Para o Inter, trata-se de uma meta “bastante ousada” para uma economia em moderação. O governo também trabalha com inflação de 3,6%, abaixo da mediana das projeções do mercado.
Gastos crescem R$ 185 bilhões
Enquanto as receitas dependem de uma atividade econômica mais forte, as despesas devem continuar avançando. O Inter calcula que o gasto total chegará a R$ 2,83 trilhões em 2027, aproximadamente R$ 185 bilhões acima do previsto para 2026.
O aumento representa uma expansão de 3,2% acima da inflação. Segundo o banco, o acréscimo é praticamente equivalente ao espaço aberto pela PEC da Transição, aprovada no fim de 2022 para ampliar os gastos a partir de 2023.
A instituição também vê risco de subestimação das despesas obrigatórias. O Orçamento prevê queda real em gastos com Previdência, Benefício de Prestação Continuada (BPC) e salários.
Na avaliação de Vitória, alcançar esses números exigirá maior controle e uma revisão dos benefícios que vá além do combate a irregularidades.
A economista aponta como aspecto positivo o aumento das despesas discricionárias, sobre as quais o governo tem maior controle. Isso cria mais espaço para bloqueios ao longo do ano. Diante das premissas adotadas pelo PLOA, porém, o Inter considera o contingenciamento “inevitável”.
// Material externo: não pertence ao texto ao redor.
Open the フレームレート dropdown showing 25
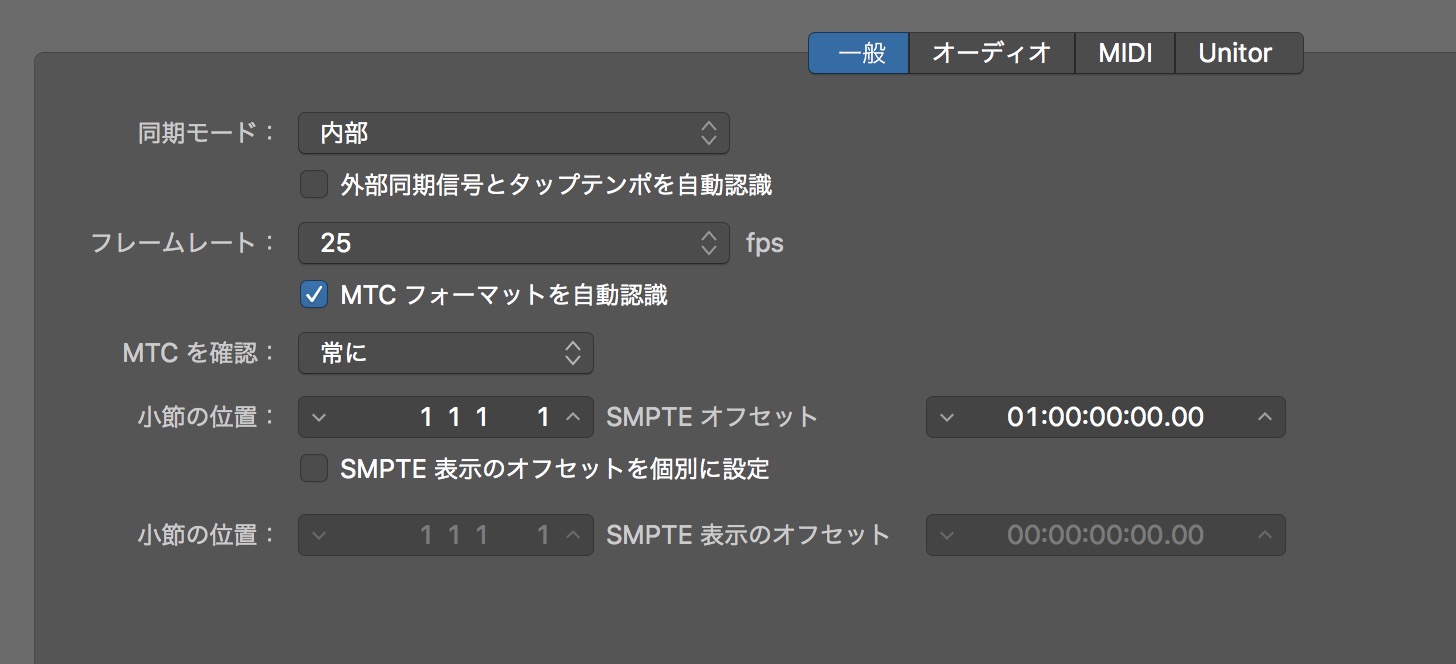The image size is (1456, 664). point(514,243)
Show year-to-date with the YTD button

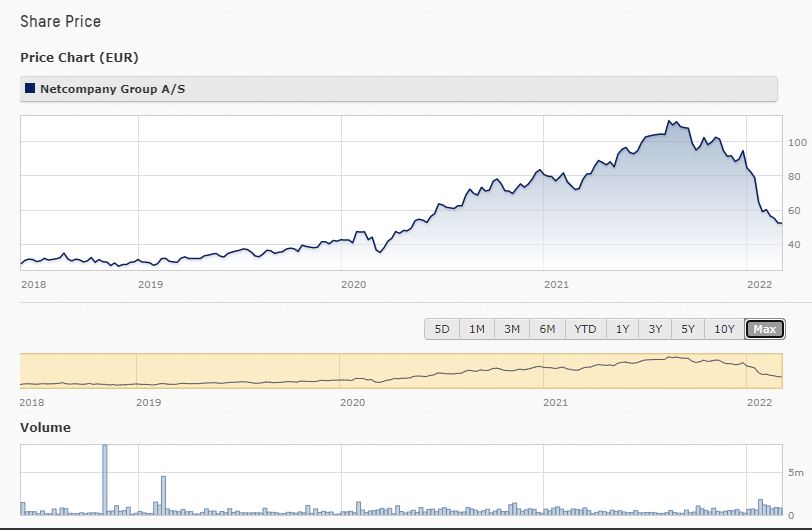click(x=585, y=329)
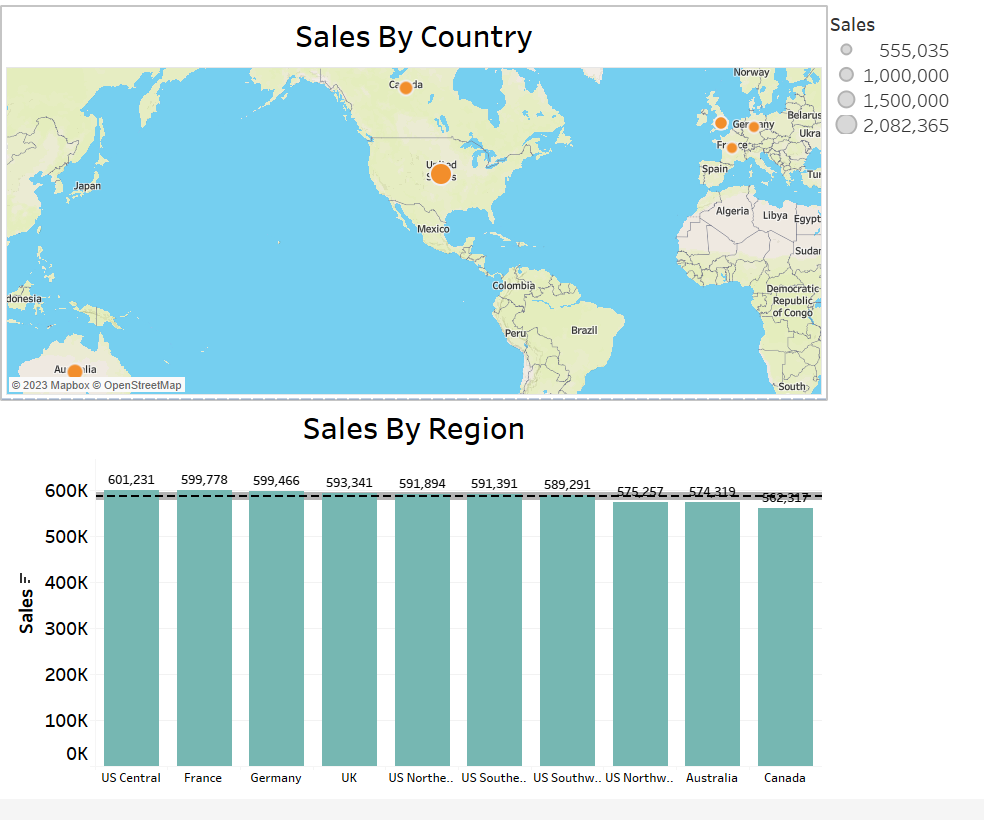Click the Sales By Region chart title

413,429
Superávit pode virar déficit, alerta ASA
O ASA também vê fragilidade no superávit apresentado pelo governo. Segundo Jeferson Bittencourt, head de macroeconomia da instituição, o resultado depende de uma arrecadação forte e da forma como a meta fiscal será administrada durante 2027.
Nos cálculos apresentados pelo economista, o governo trabalha com crescimento de 2,46% do PIB, enquanto os melhores preditores do Boletim Focus esperam avanço de 1,64%. A diferença é de 0,82 ponto percentual.
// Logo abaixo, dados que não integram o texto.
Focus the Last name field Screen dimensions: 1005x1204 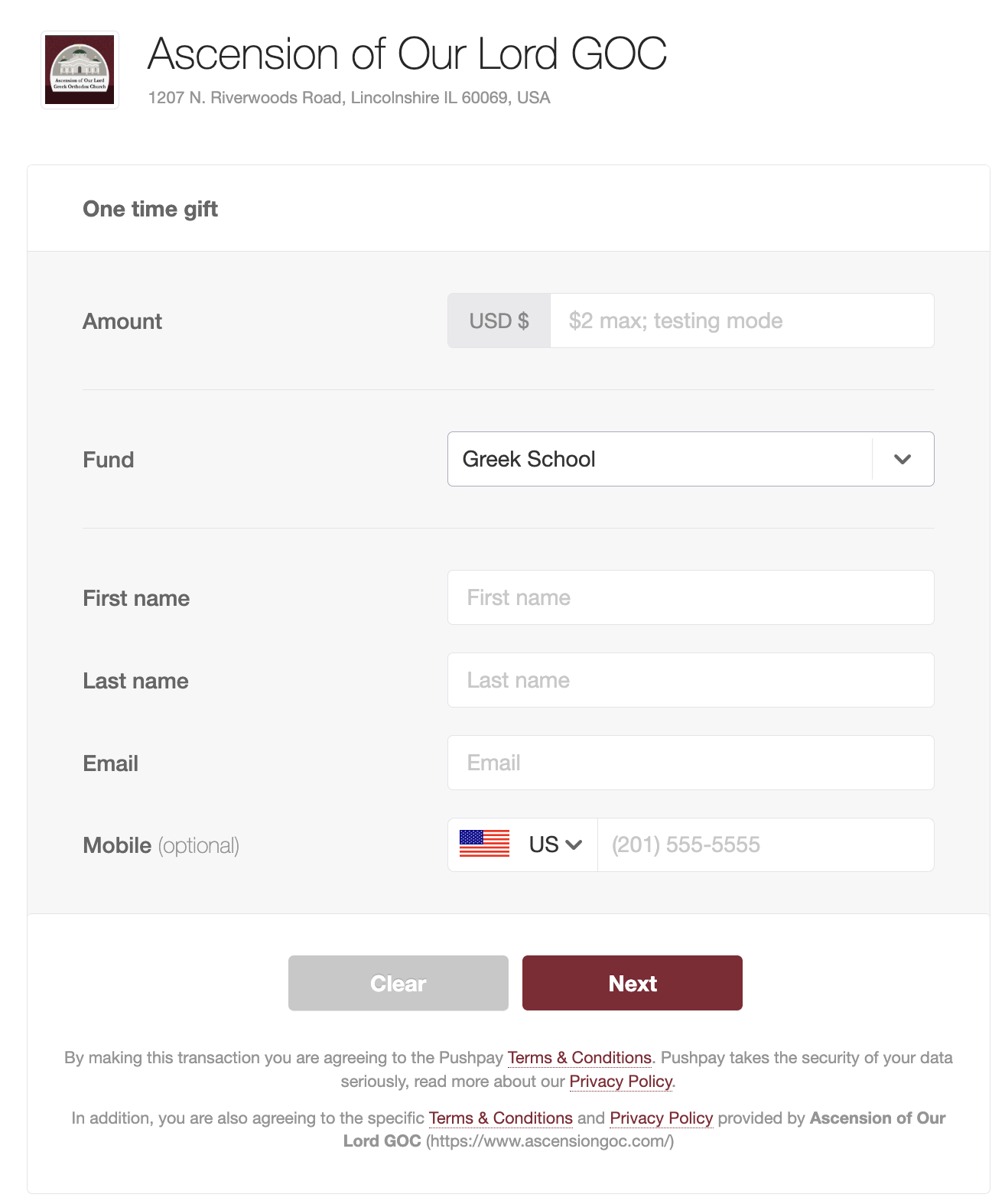point(691,680)
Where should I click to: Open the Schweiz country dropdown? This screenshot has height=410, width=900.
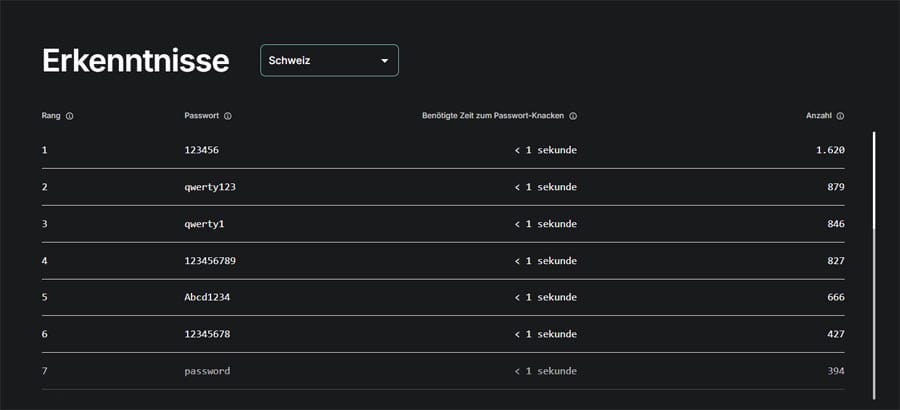[329, 60]
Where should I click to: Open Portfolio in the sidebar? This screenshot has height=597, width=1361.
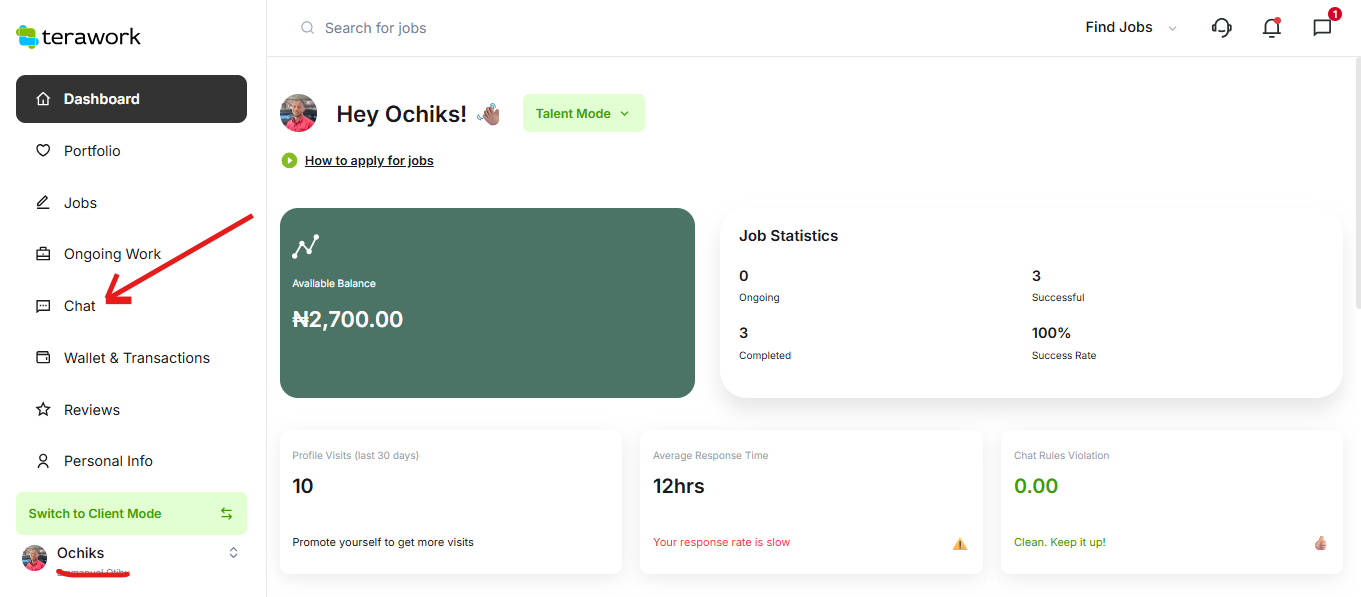pos(92,151)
A projeção para as receitas também inclui R$ 20 bilhões provenientes de leilões de áreas de petróleo pelo regime de partilha. Bittencourt ressalta que esse tipo de arrecadação sofreu frustrações importantes em 2025 e 2026.
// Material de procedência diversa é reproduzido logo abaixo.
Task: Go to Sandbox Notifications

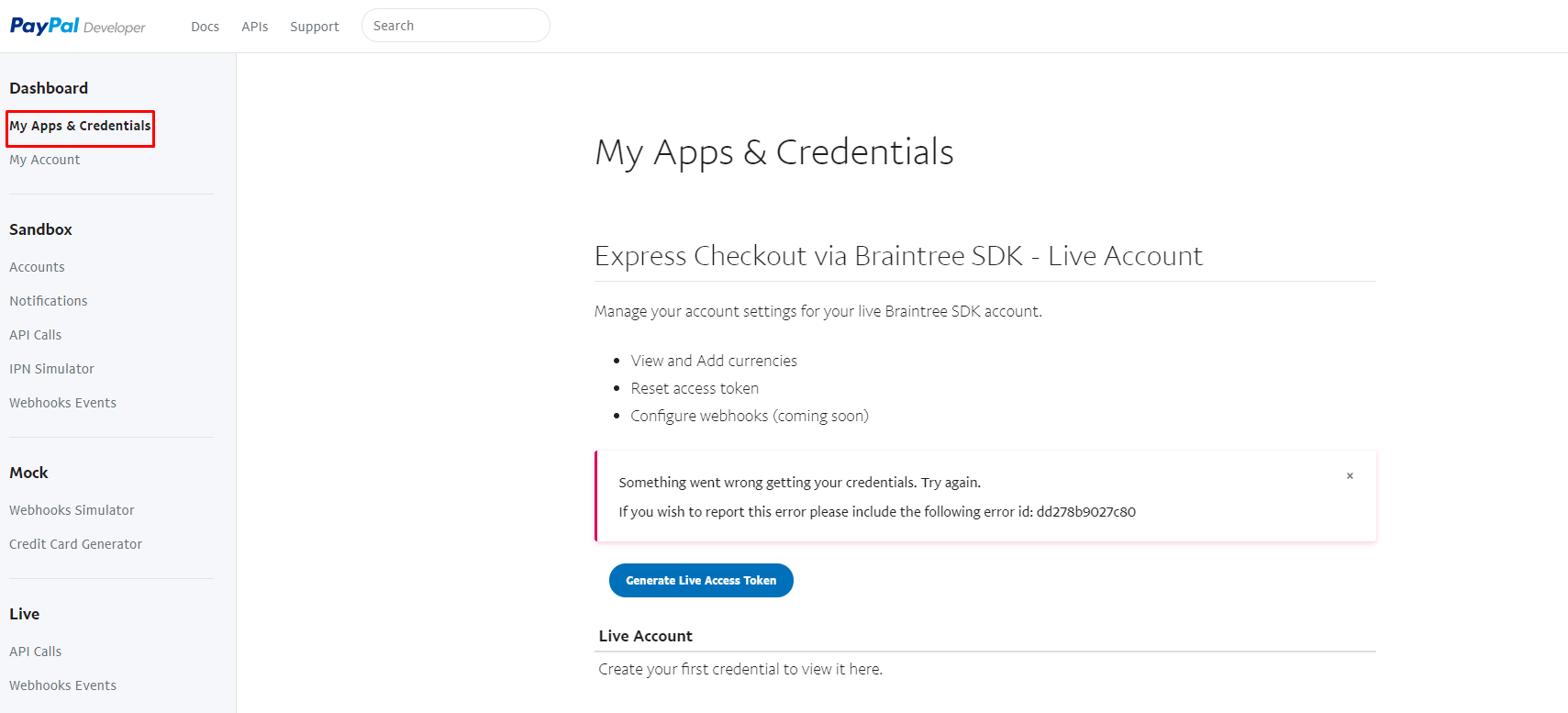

Além disso, o governo incluiu receitas do Imposto Seletivo (IS) e da Contribuição sobre Bens e Serviços (CBS), apesar de as alíquotas ainda não estarem definidas. Para viabilizar a previsão do Imposto Seletivo no Orçamento, foi enviada uma mensagem modificativa ao Projeto de Lei de Diretrizes Orçamentárias (PLDO) de 2027.
O principal alerta do ASA, entretanto, está na banda de tolerância da meta fiscal. Caso o governo use o limite inferior como referência para os bloqueios de despesas, como ocorreu desde a criação do arcabouço, o resultado autorizado poderá passar de superávit de R$ 18,6 bilhões para déficit próximo de R$ 18 bilhões.
Para Bittencourt, o governo poderia ter aproveitado a alteração do PLDO para excluir a possibilidade de contingenciamento com base no piso da banda. Isso aumentaria a chance de o superávit anunciado ser efetivamente alcançado.